Calcineurin enhances L-type Ca 2+ channel activity in hippocampal neurons: increased effect with age in culture

Abstract

The Ca 2+/calmodulin-dependent protein phosphatase, calcineurin, modulates a number of key Ca 2+ signaling pathways in neurons, and has been implicated in Ca 2+-dependent negative feedback inactivation of N-methyl- D-aspartate receptors and voltage-sensitive Ca 2+ channels. In contrast, we report here that three mechanistically disparate calcineurin inhibitors, FK-506, cyclosporin A, and the calcineurin autoinhibitory peptide, inhibited high-voltage-activated Ca 2+ channel currents by up to 40% in cultured hippocampal neurons, suggesting that calcineurin acts to enhance Ca 2+ currents. This effect occurred with Ba 2+ or Ca 2+ as charge carrier, and with or without intracellular Ca 2+ buffered by EGTA. Ca 2+-dependent inactivation of Ca 2+ channels was not affected by FK-506. The immunosuppressant, rapamycin, and the protein phosphatase 1/2A inhibitor, okadaic acid, did not decrease Ca 2+ channel current, showing specificity for effects on calcineurin.

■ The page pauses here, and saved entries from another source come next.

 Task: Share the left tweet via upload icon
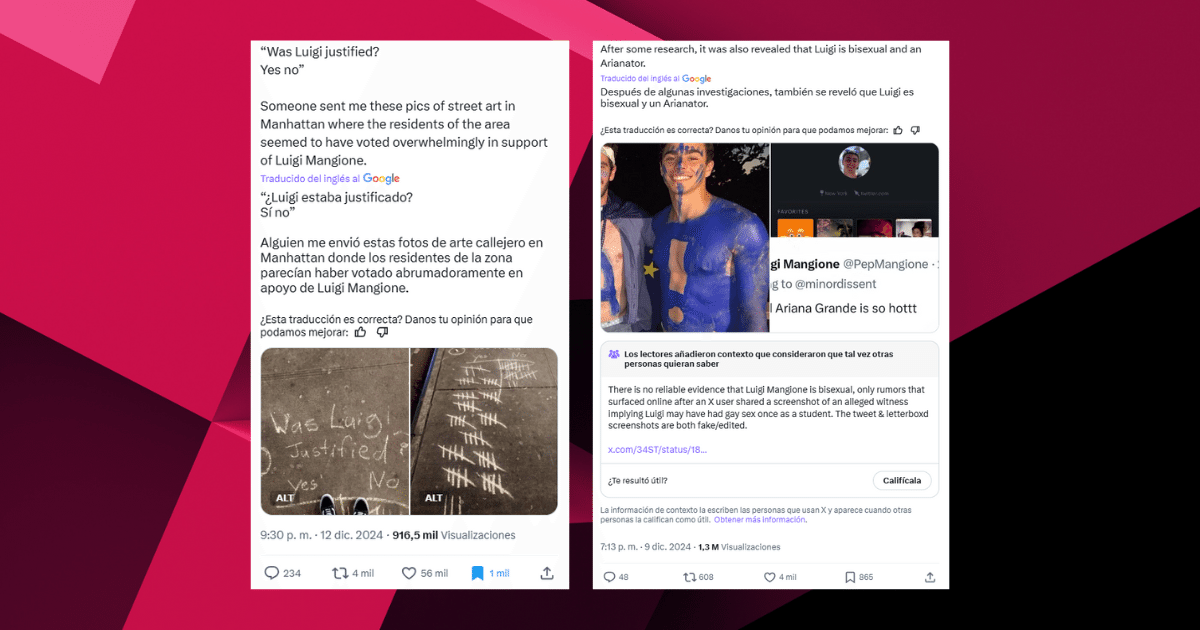tap(547, 573)
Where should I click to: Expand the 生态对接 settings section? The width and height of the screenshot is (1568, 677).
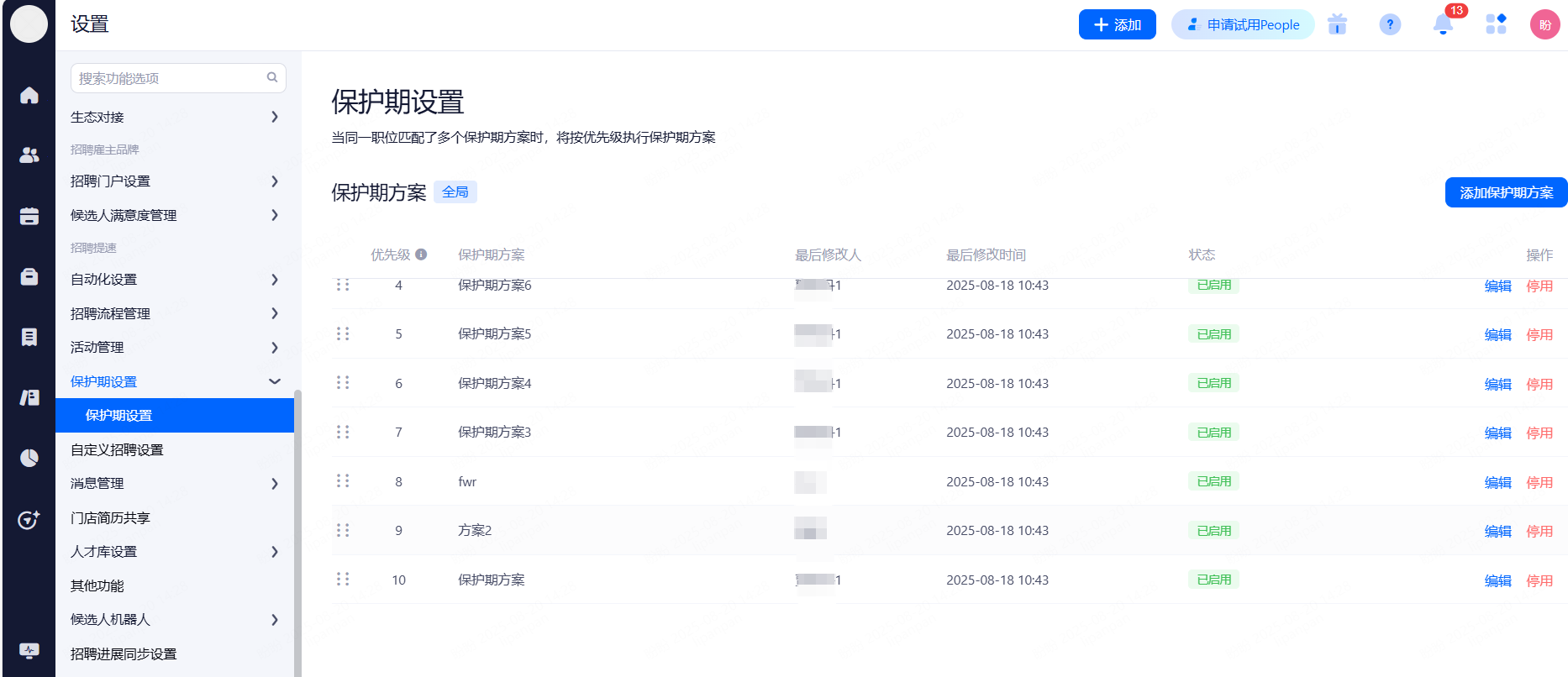(x=174, y=117)
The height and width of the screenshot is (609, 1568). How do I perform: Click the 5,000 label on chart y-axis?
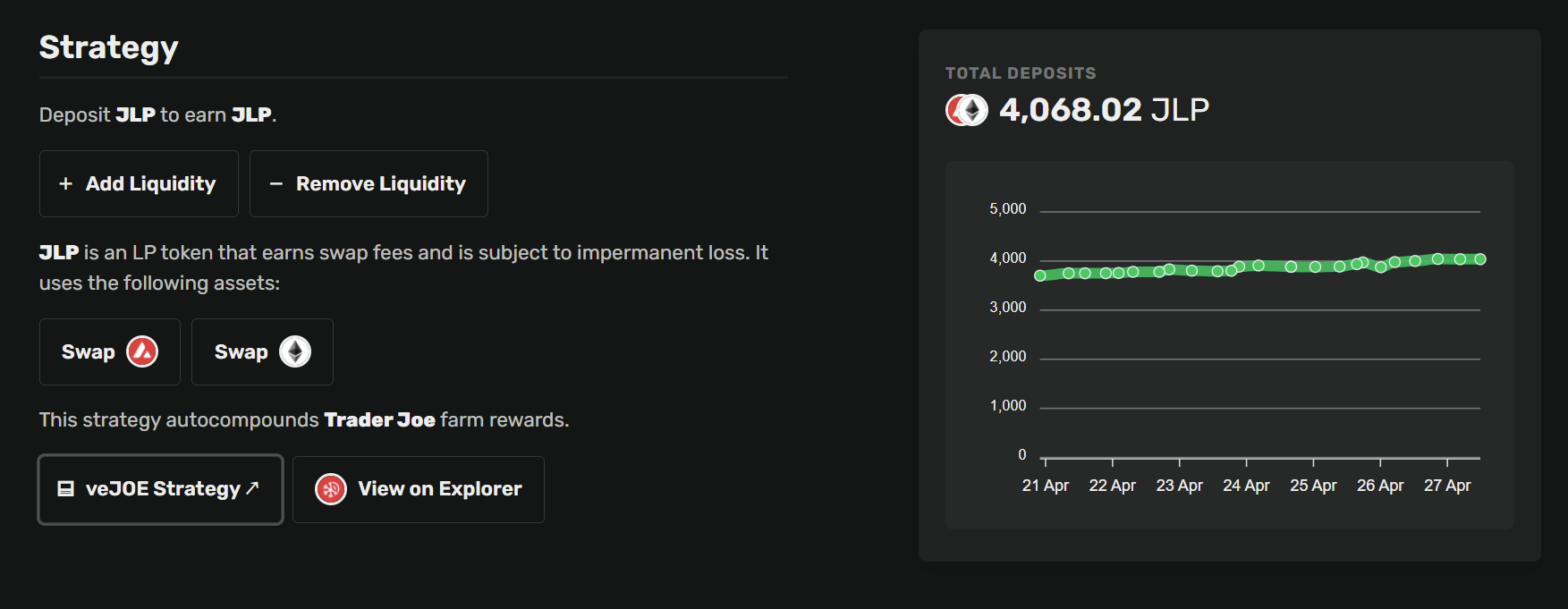click(x=1007, y=209)
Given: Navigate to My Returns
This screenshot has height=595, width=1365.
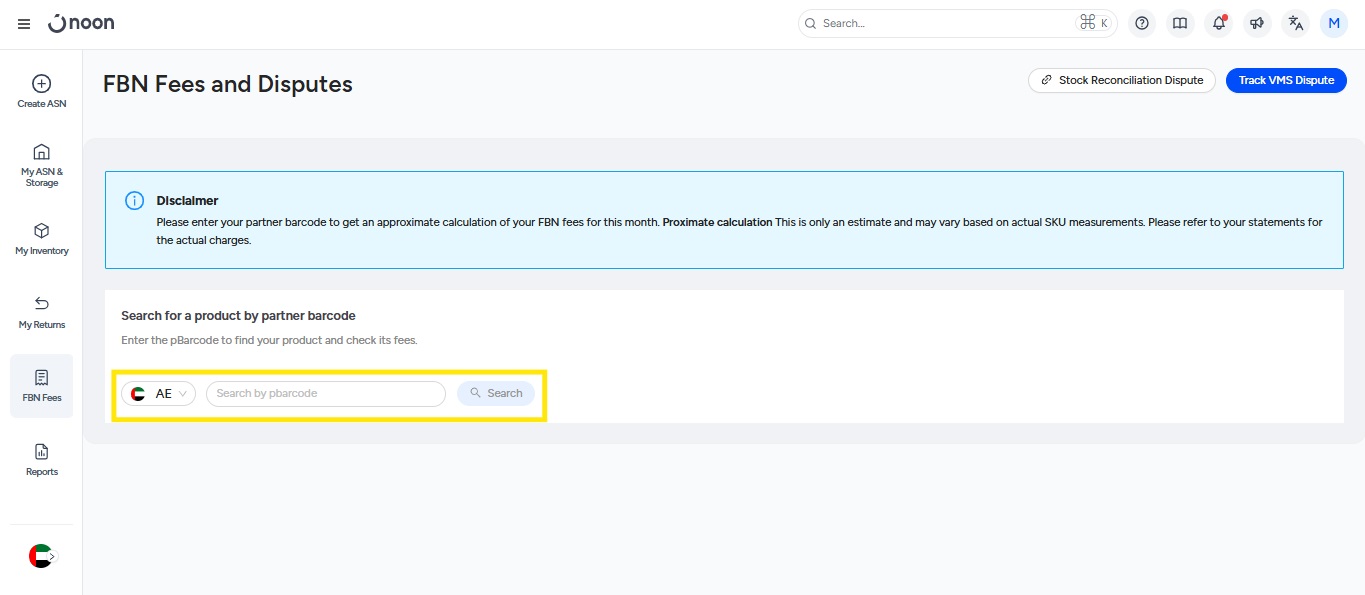Looking at the screenshot, I should [x=42, y=312].
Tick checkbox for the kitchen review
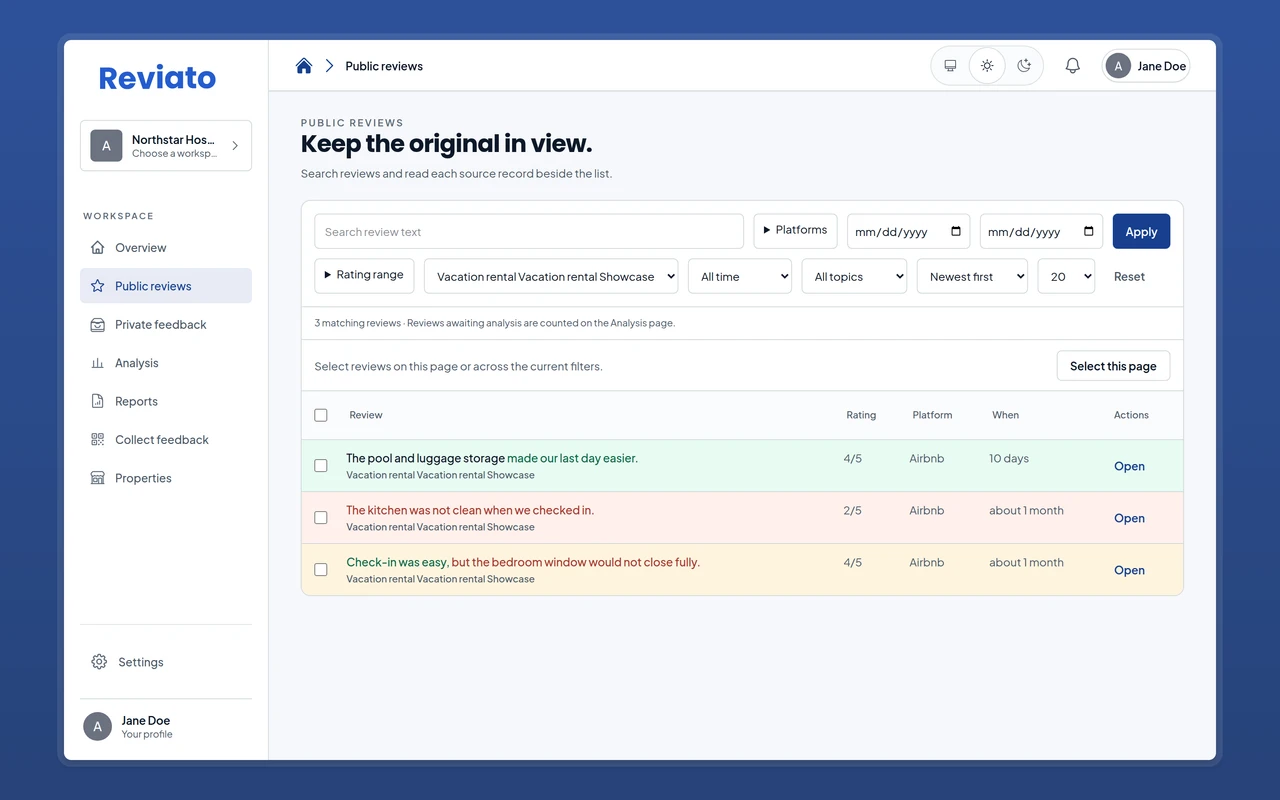 (x=321, y=518)
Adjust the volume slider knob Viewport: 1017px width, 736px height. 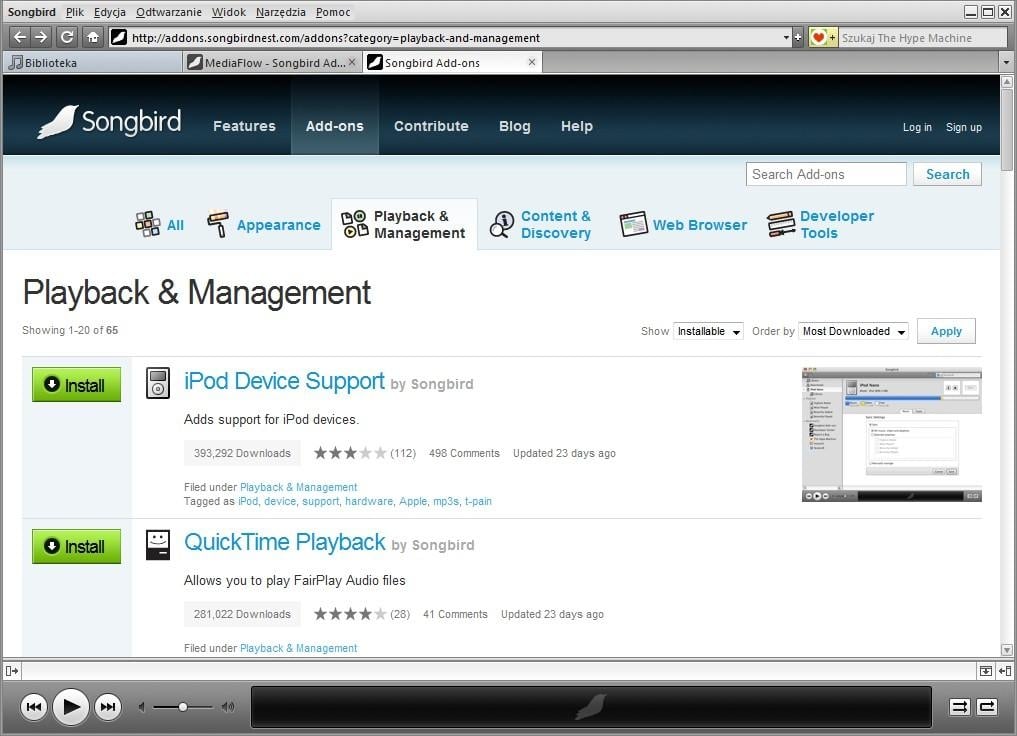coord(183,707)
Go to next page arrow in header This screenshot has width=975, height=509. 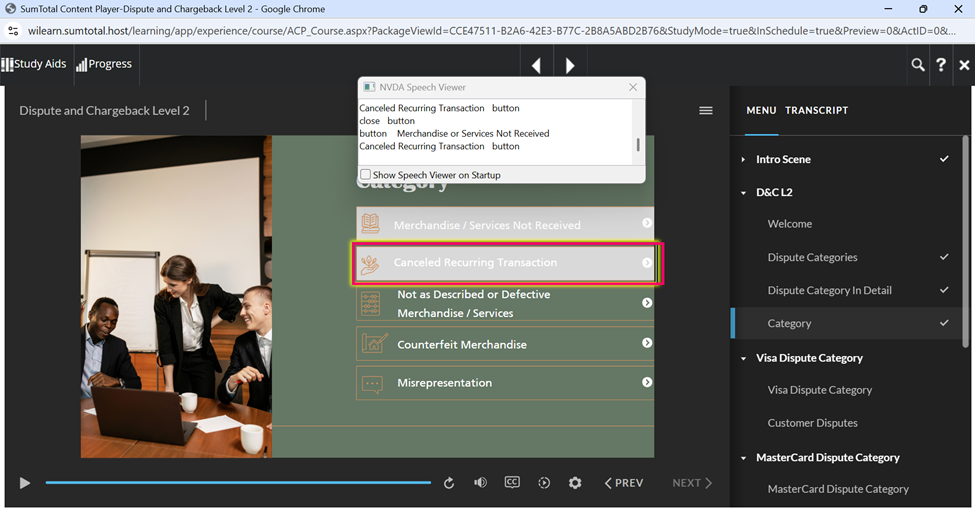pyautogui.click(x=570, y=66)
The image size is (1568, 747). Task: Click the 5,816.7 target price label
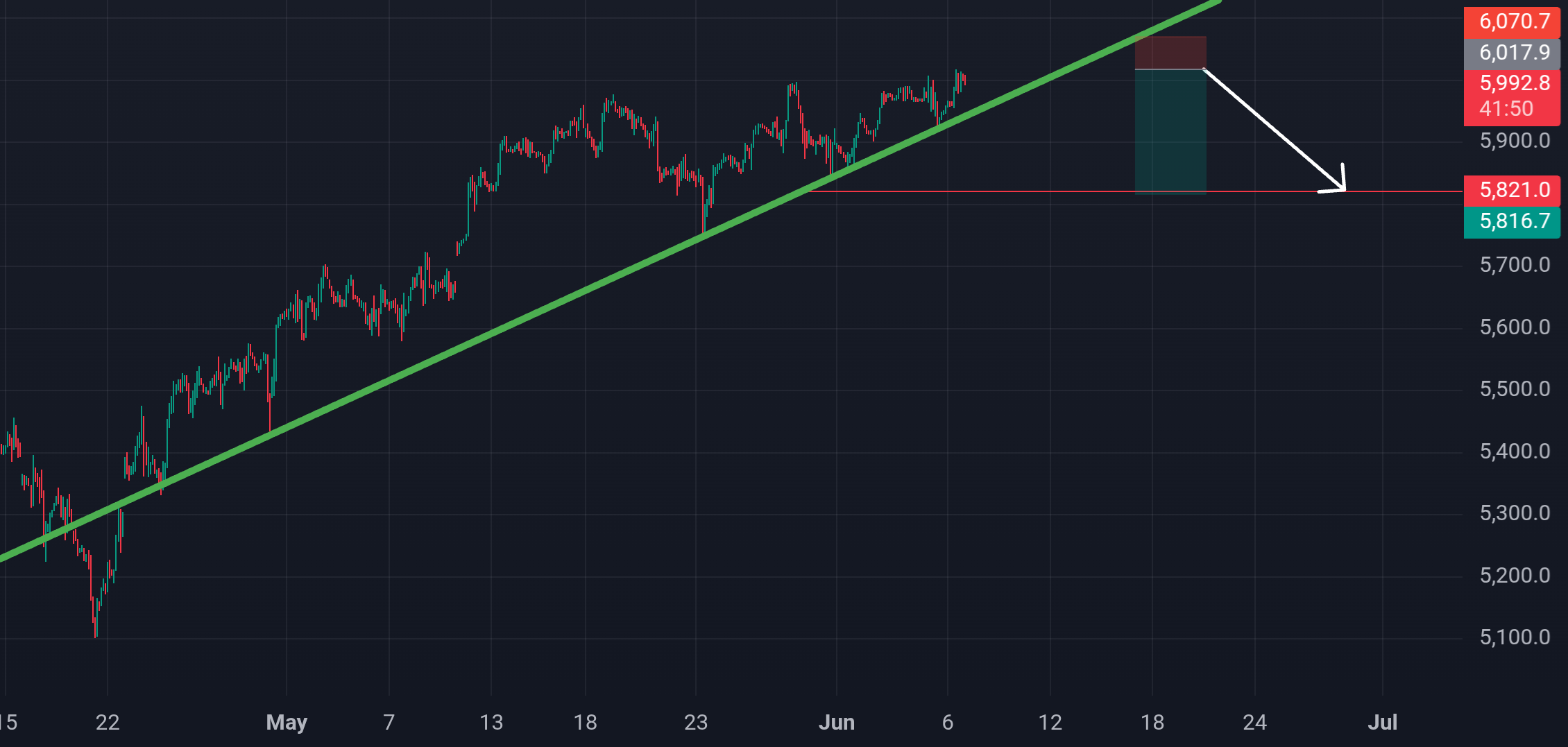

Blockade of L-type Ca 2+ channels with nimodipine fully negated the effect of FK-506 on Ca 2+ channel current, while blockade of N-, and P-/Q-type Ca 2+ channels enhanced FK-506-mediated inhibition of the remaining L-type-enriched current. FK-506 also inhibited substantially more Ca 2+ channel current in 4-week-old vs. 2-week-old cultures, an effect paralleled by an increase in calcineurin A mRNA levels. These studies provide the first evidence that calcineurin selectively enhances L-type Ca 2+ channel activity in neurons. Moreover, this action appears to be increased concomitantly with the well-characterized increase in L-type Ca 2+ channel availability in hippocampal neurons with age-in-culture.